Filter the lines below, copying out every one that contains the word "Instruction". Case counts.

- - - - - - -

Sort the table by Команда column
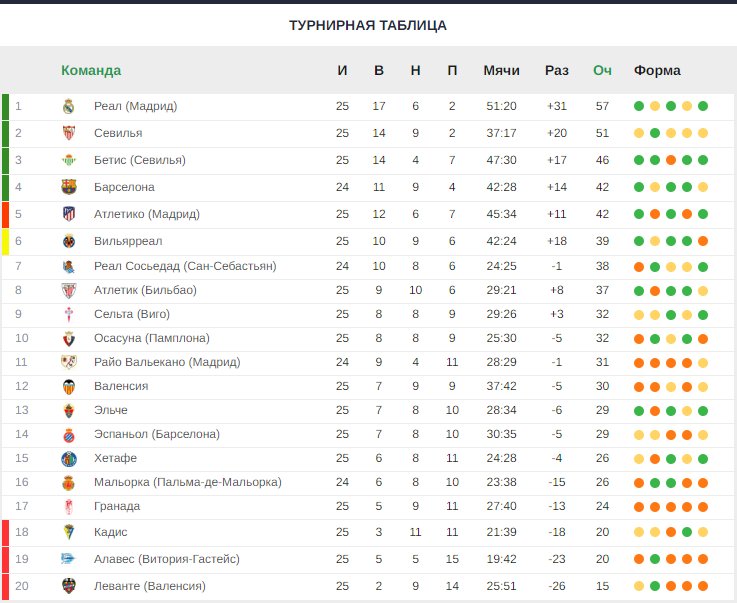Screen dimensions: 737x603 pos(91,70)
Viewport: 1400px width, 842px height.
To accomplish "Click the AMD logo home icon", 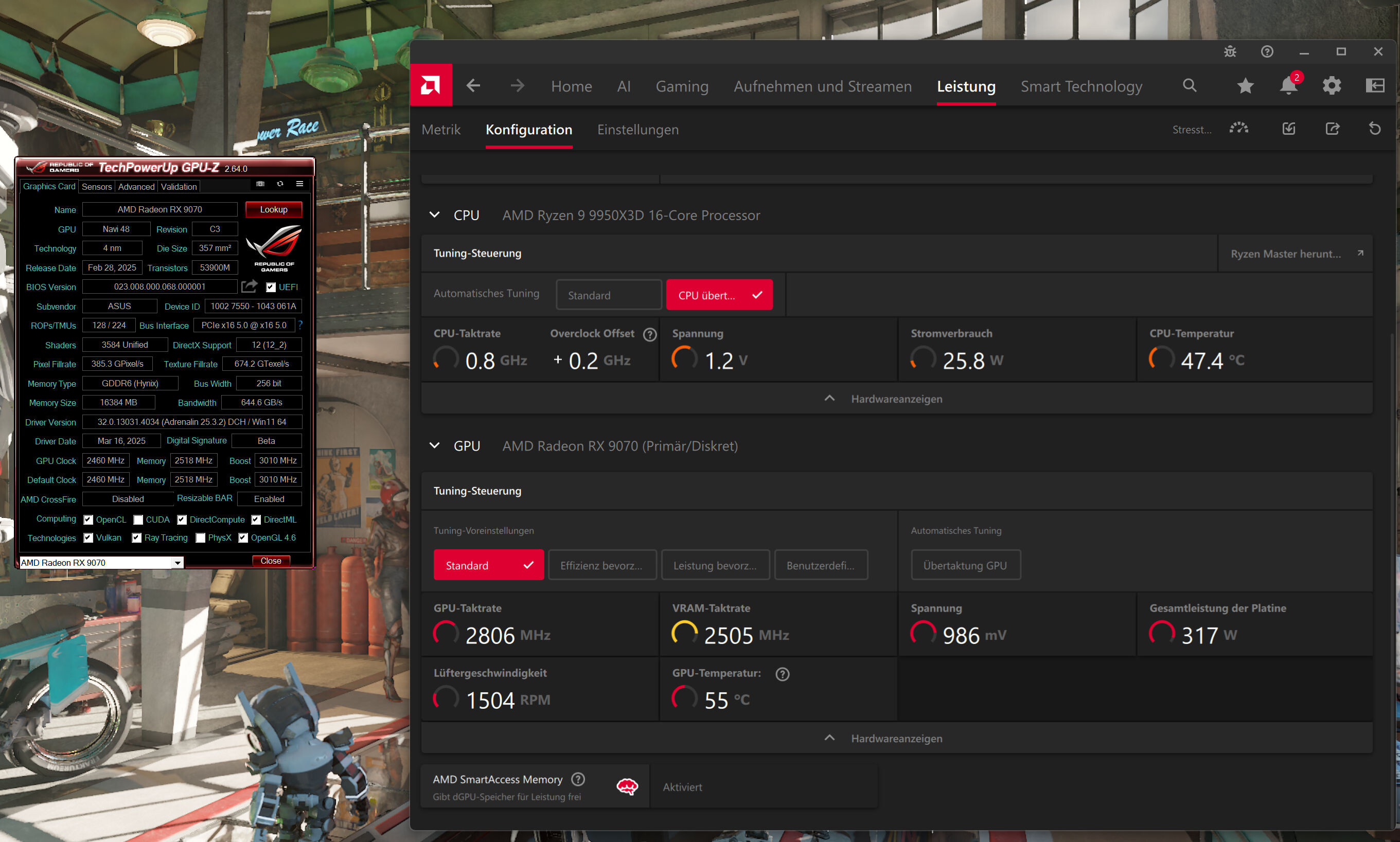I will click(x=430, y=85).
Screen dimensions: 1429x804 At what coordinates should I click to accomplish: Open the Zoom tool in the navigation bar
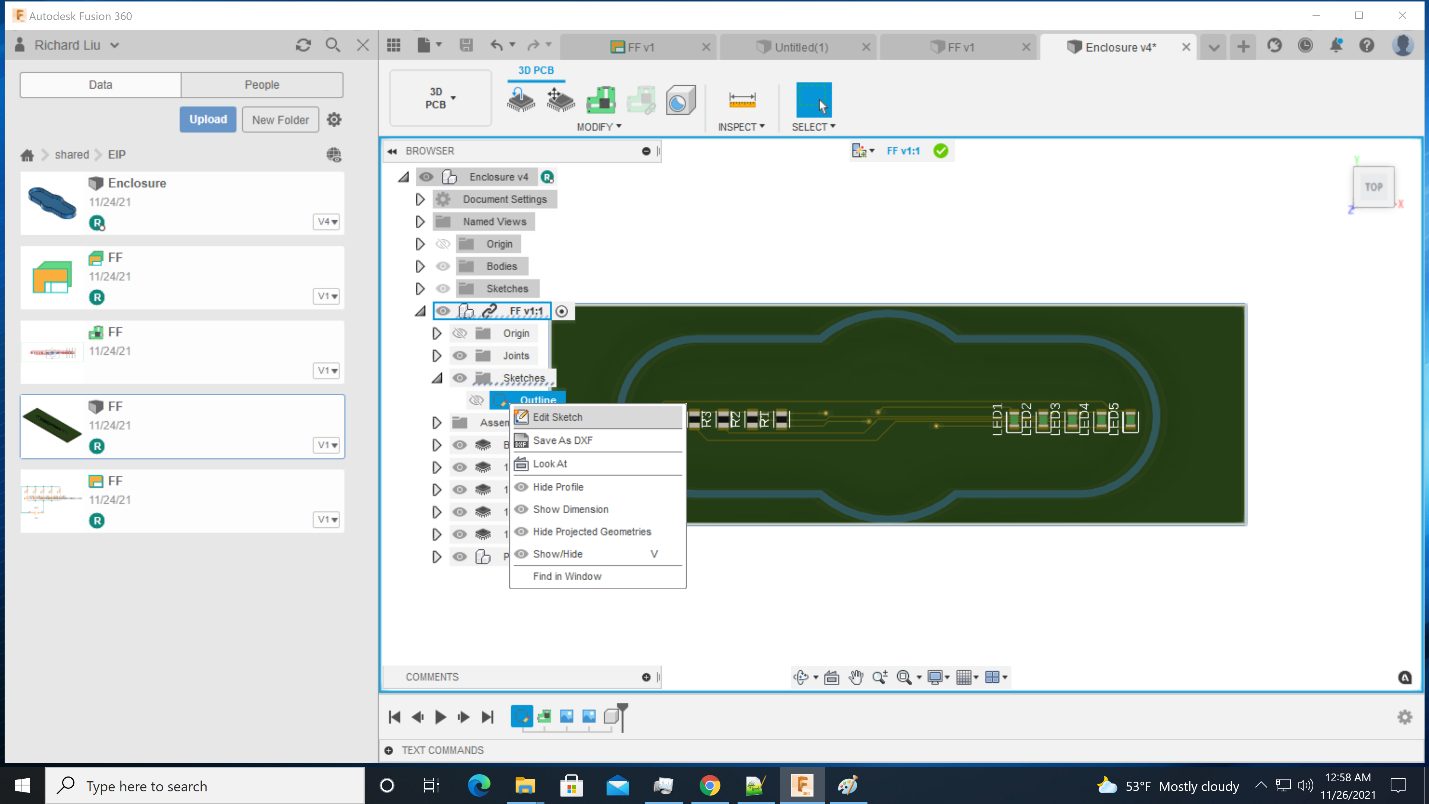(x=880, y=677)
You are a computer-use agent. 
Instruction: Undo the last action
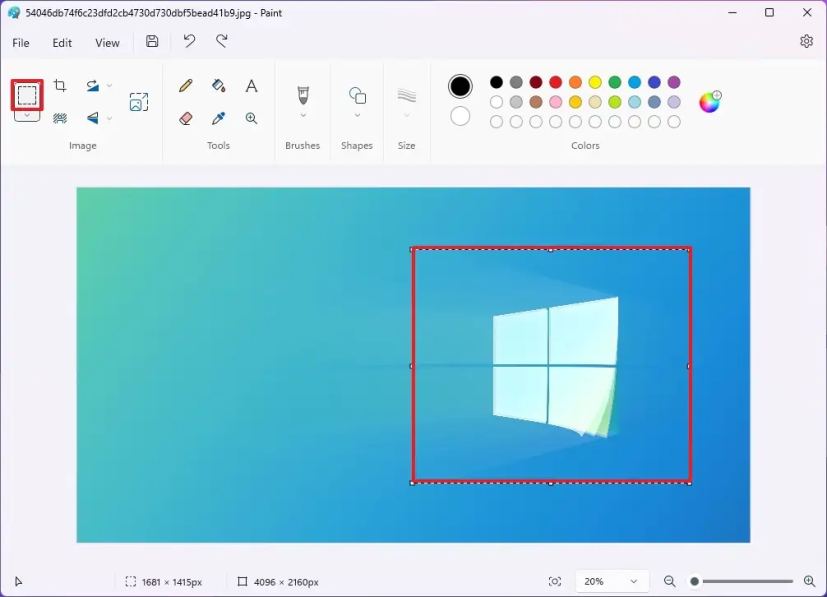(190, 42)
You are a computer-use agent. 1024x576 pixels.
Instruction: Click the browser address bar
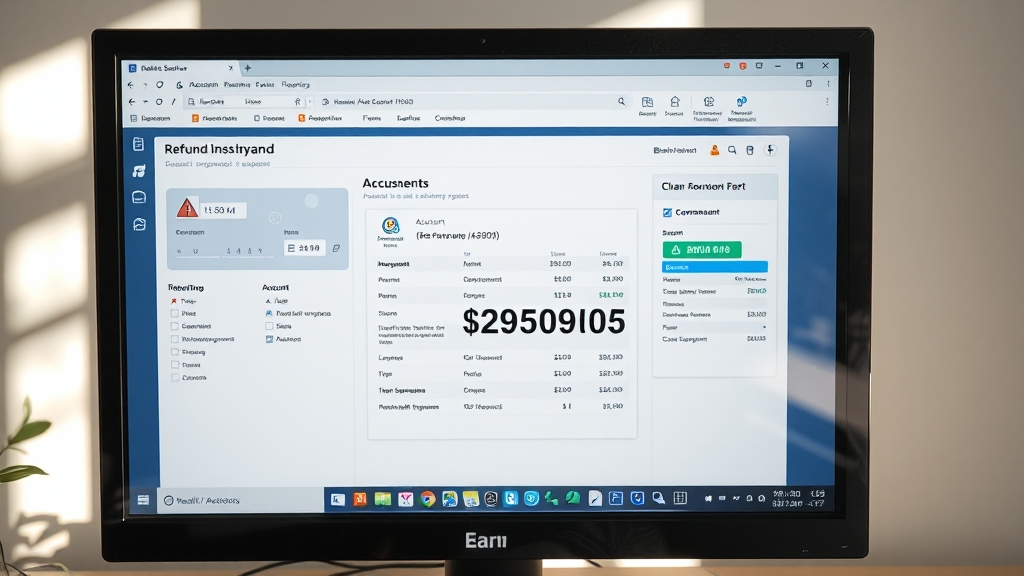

- - - - - - -

- **Response to the task**:
Instruction: Undo the last action
Instruction: Click the browser address bar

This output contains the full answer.